The subject business in Gaskill v. Robbins (2/17/09) was an oral surgery practice, operated by the wife, without associate professionals. The wife’s expert presented an asset-based valuation, giving no value to goodwill because “Gaskill’s role in the business amounted to a ‘non-marketable controlling interest.’” The wife’s expert reasoned that no buyer would pay more than the fair market value of hard assets when the wife could set up shop down the hall and attract her patients away from the old practice.
The husband’s expert considered several approaches: capitalization of earnings, excess earnings, net asset value, and market comparables. He averaged these approaches to arrive at a valuation that included goodwill and a non-compete agreement. He also criticized the opinion of the wife’s expert who had doubled the compensation of the wife’s non-professional staff, thereby depressing earnings.
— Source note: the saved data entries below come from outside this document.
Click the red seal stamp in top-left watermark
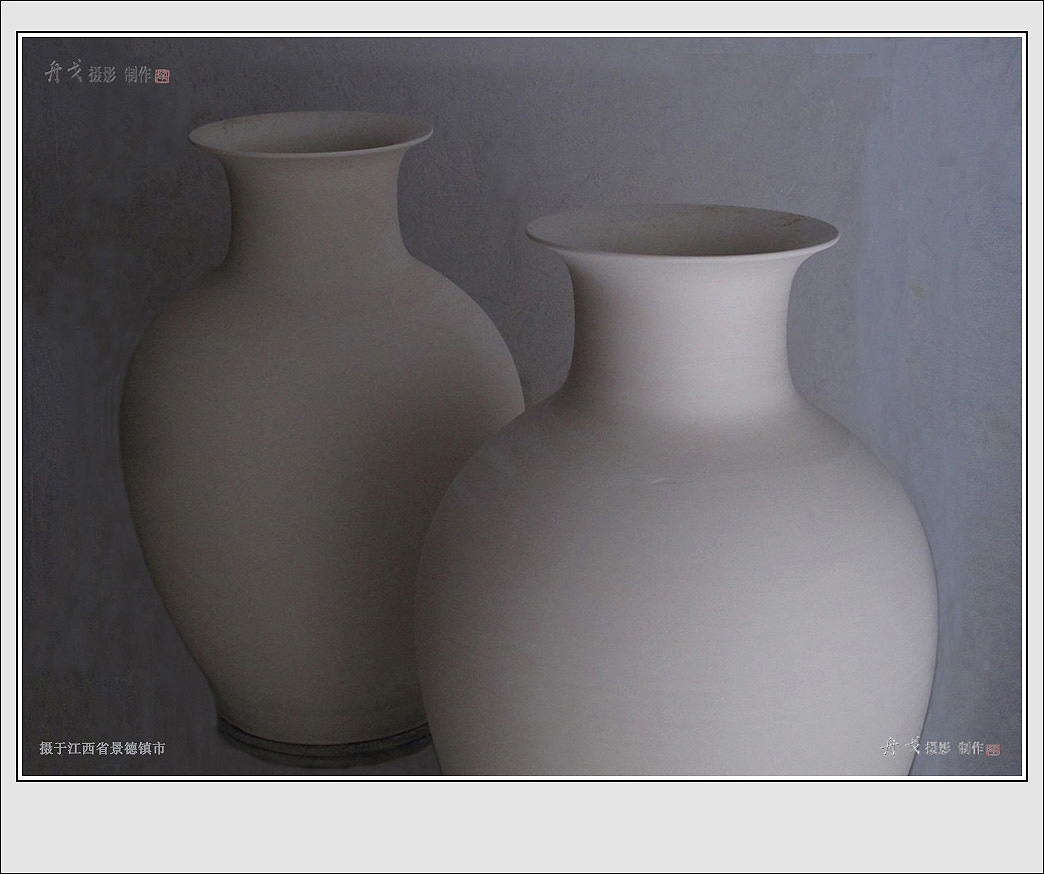Screen dimensions: 1044x874 [x=163, y=76]
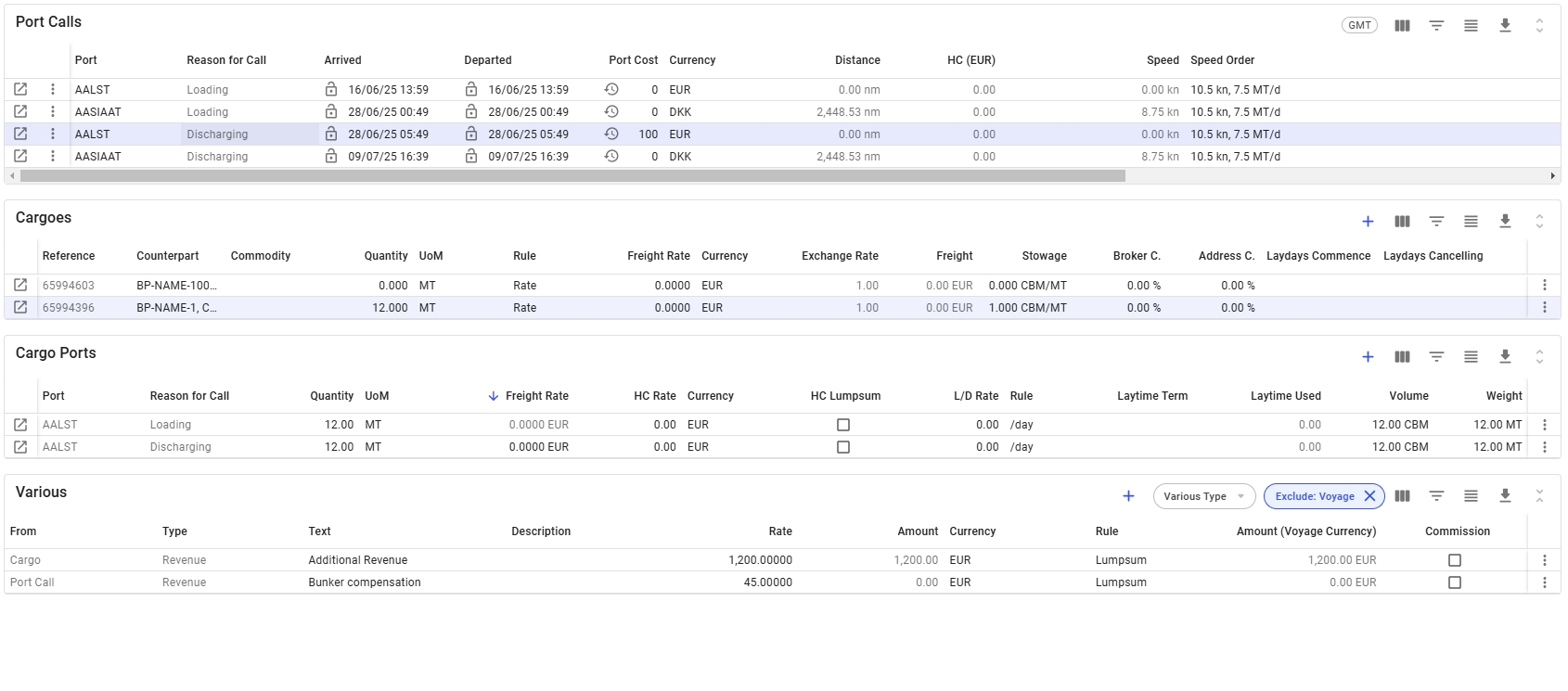This screenshot has height=691, width=1568.
Task: Open column chooser in Cargoes panel
Action: (x=1402, y=222)
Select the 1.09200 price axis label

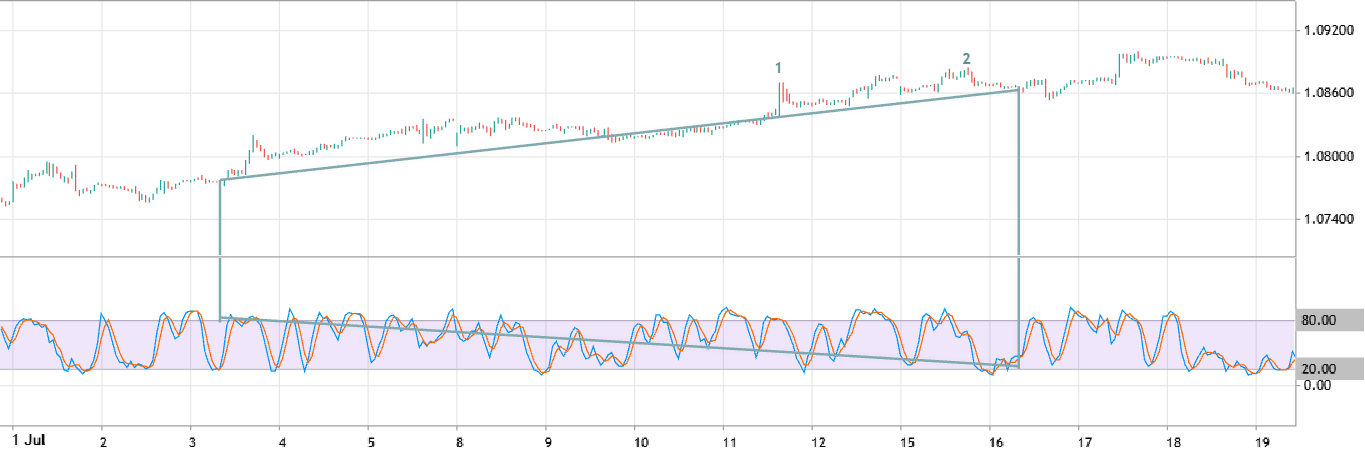click(1329, 32)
The trial court adopted the valuation of the husband’s expert, reasoning that the salary adjustment made by the wife’s expert was unreasonable, and noting that Kentucky law did not recognize a distinction between enterprise goodwill and personal goodwill.
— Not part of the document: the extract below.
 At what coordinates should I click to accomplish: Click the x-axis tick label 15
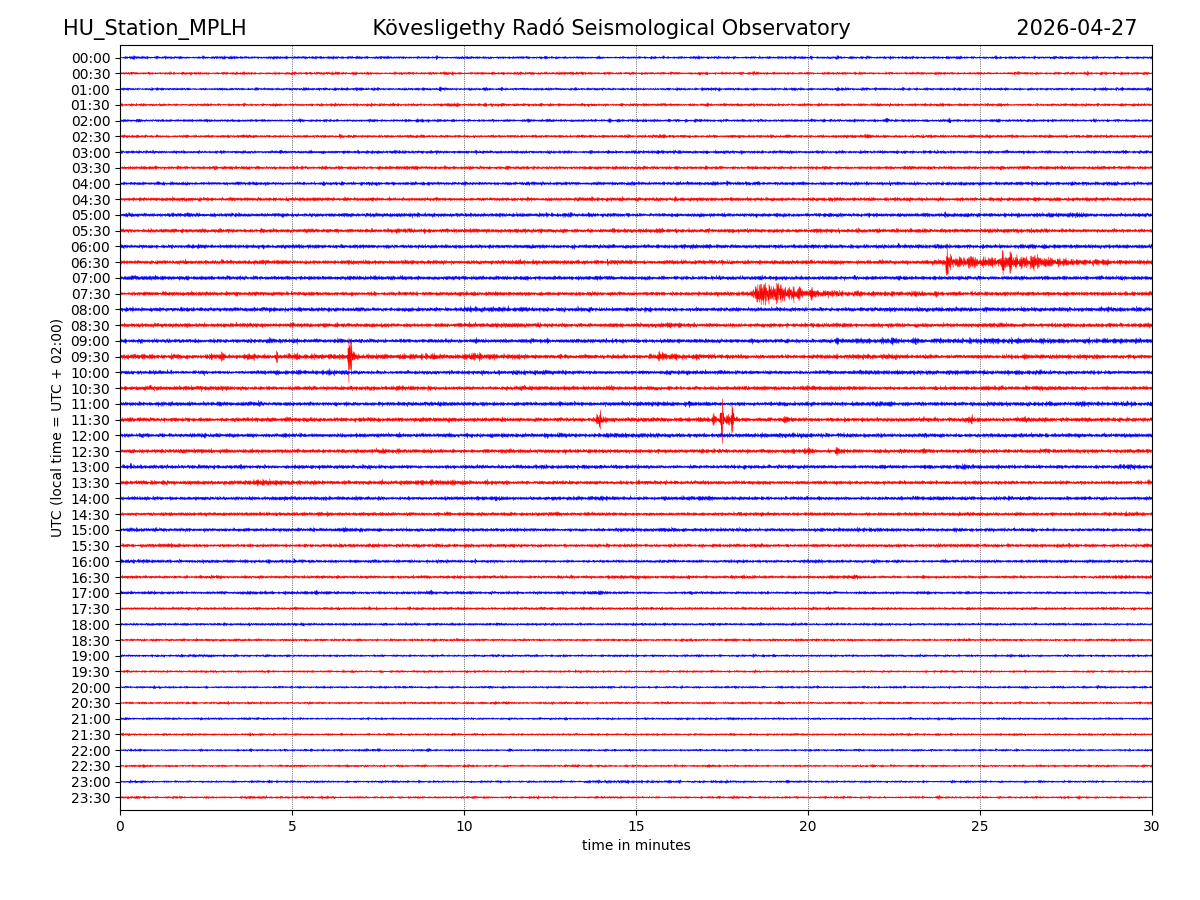click(636, 827)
The Kentucky Court of Appeals reversed, holding that not all businesses have goodwill; and the Supreme Court of Kentucky affirmed that reversal on other grounds.
In its Opinion, the highest court of Kentucky examined the fair market value standard and the meaning of “goodwill” in the context of business valuation. The Kentucky court noted that none of its prior decisions had specifically considered the difference between enterprise goodwill and personal goodwill but none had prohibited such an analysis. The Court recognized that the reputation and skill of this professional practice were closely associated with the wife and might not be transferrable to a buyer. The Court also noted that professional degrees are not regarded as marital property to be divided upon divorce under Kentucky law.
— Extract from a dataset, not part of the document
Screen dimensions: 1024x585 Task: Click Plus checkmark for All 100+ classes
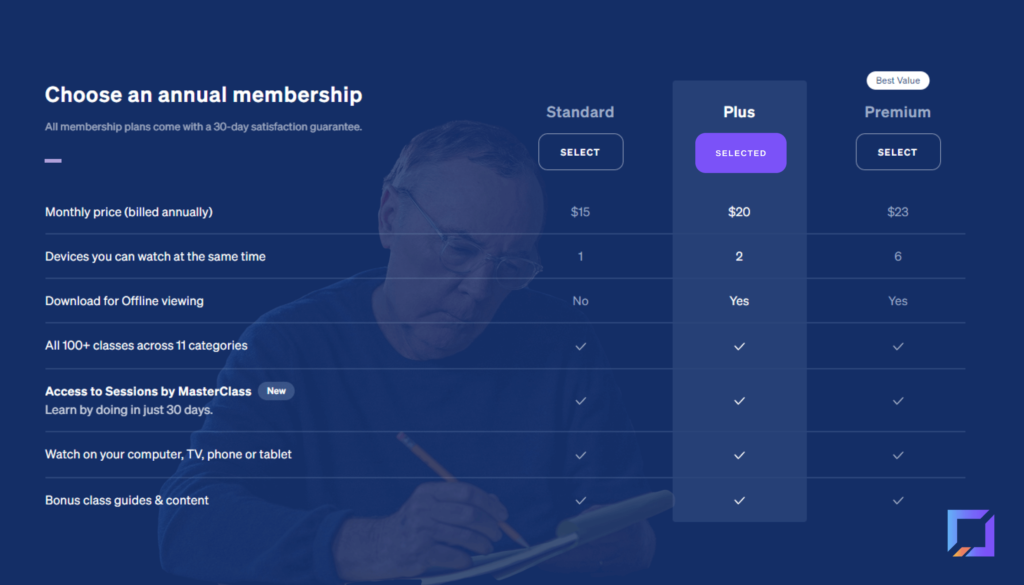click(739, 347)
The Kentucky Supreme Court also considered the decision of the West Virginia Supreme Court in May v. May (2003), which contained a survey of cases dealing with goodwill nation-wide. May, in turn, relied heavily upon the Indiana Supreme Court’s decision in Yoon v. Yoon (1999), which distinguished between transferrable enterprise goodwill and non-transferrable personal goodwill. Ultimately, the Kentucky court aligned itself with these courts in reaching that distinction.
See also Helfer (W.Va.2007); Stewart (Idaho 2007); Hess (Maine 2007).
Gaskill joins a long list of cases that distinguish personal goodwill from enterprise goodwill in the context of professional practices. It will be interesting to see, in the future, whether these courts will extend this rationale to other types of businesses, where the reputation, skills and efforts of the business owner spouse are not so easily associated with the goodwill of the business.